_Text to read_
/---

The shortest description of a Microservice is that it does one thing and it does it very well.
We can go a little deeper in the definition and state this:
- It’s autonomous, which means that a microservice is a self-contained unit of functionality. A unique location (URL) identifies it.
- It’s isolated, so we can modify it, test it and deploy it without impacting other areas of the solution.
- It’s elastic. A microservice can be stateful or stateless and can be scaled independently of other services.
- It’s resilient. A microservice is fault tolerant and highly available.
- It’s responsive, meaning that it responds to requests in a reasonable amount of time.
- It’s message oriented. Microservices rely on asynchronous message-passing to establish a boundary between components.
- It’s programmable. This is easy thanks to the provided API’s for access by developers and administrators and Applications are composed from multiple microservices.
- It’s automated, meaning that the lifecycle of a microservice is managed through automation that includes dev, build, test, staging, production and distribution.
Microsoft states that we should look at each Microsoft microservice not just as a REST API but as a product, so it has a well-defined set of capabilities, it has a programmable interface, it has a data contract, it has documentation and they are also configurable. We have available a public API but there is the option of having an Administrator API which you can use for providing metrics or configuration settings and typically there’s also a user interface associated with that configuration, all this wrapped up, so it isn’t just a REST API.
Comparison between application development approaches
Azure Service Fabric – Microsoft’s Microservices offer
To support their own internal evolution from on-premises to cloud and from monolithic to microservice-based applications, Microsoft developed Service Fabric over ten years ago. Service Fabric powers many of their hyper-scale cloud services, including SQL DB, DocDB, Intune, Cortana and Skype for Business, as well as many internal Azure infrastructure services.
They’ve taken the exact same technology and released Service Fabric as-a-service on Azure, and the standalone SDK will enable the deployment of Service Fabric applications in on-premises clusters and on other clouds. Service Fabric has built-in support for lifecycle management, hybrid deployments, and 24×7 availability with integrated development experiences using Visual Studio.

\---

_Set problem 1_
According to the microservices text, how long ago did Microsoft develop Service Fabric?
_Set problem 2_
From the microservices text, return the passage starting with "- It’s message" and going on through "production and distribution.".
_Set problem 3_
Carry the microservices text forward from its last sentence.
The data that comes next has nothing to do with the microservices text.

_Supplied material_
/---

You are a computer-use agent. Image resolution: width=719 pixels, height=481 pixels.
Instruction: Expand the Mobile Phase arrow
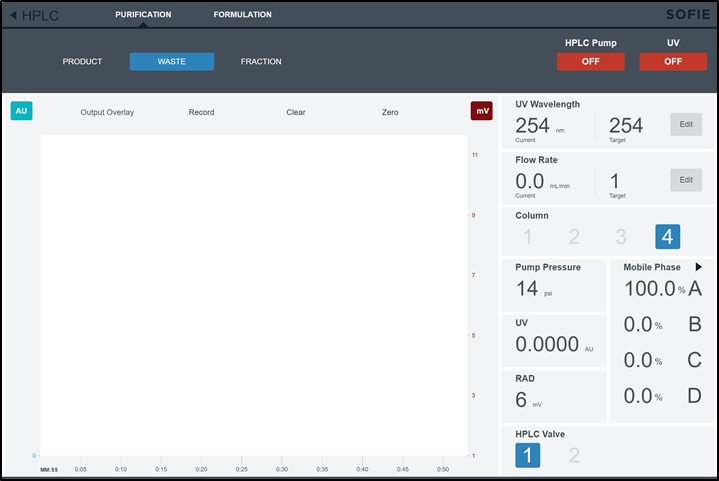(x=698, y=267)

\---

_Reply 1_
Over ten years ago.

_Reply 2_
- It’s message oriented. Microservices rely on asynchronous message-passing to establish a boundary between components.
- It’s programmable. This is easy thanks to the provided API’s for access by developers and administrators and Applications are composed from multiple microservices.
- It’s automated, meaning that the lifecycle of a microservice is managed through automation that includes dev, build, test, staging, production and distribution.

_Reply 3_
The platform offers extensible health models for both the infrastructure and microservices to enable automated health-based upgrade and automatic rollback, simplifying DevOps. Furthermore, Service Fabric supports both stateless and stateful microservices with leadership election to support data consistency and a state replication framework that supports transactions for stateful data guarantees.
As Microsoft says
The aim of Service Fabric is to solve the hard problems of building and running a service, such as failures and upgrades, and utilizing infrastructure resources efficiently, so that teams can solve business problems using a microservices approach.
By using Service Fabric, you can:
- Develop massively scalable applications that are self-healing.
- Develop applications composed of microservices, using the Service Fabric programming model, or simply host guest executables, and other application frameworks of your choice, such as ASP.NET Core 1, Node.js, etc.
- Develop stateless and stateful microservices and make these highly reliable.
- Simplify the design of your application by using stateful microservices in place of caches and queues.
- Deploy to Azure or to on-premises clouds running Windows Server or Linux with zero code changes. Write once and then deploy anywhere to any Service Fabric cluster.
- Develop with a “datacenter on your machine” approach. The local development environment is the same code that runs in the Azure datacenters.
- Deploy applications in seconds.
- Deploy applications at higher density than virtual machines, deploying hundreds or thousands of applications per machine.
- Deploy different versions of the same application side by side, each independently upgradable.
- Manage the lifecycle of your stateful applications without any downtime, including breaking and nonbreaking upgrades.
- Manage applications using .NET APIs, PowerShell, or REST interfaces.
- Upgrade and patch microservices within applications independently.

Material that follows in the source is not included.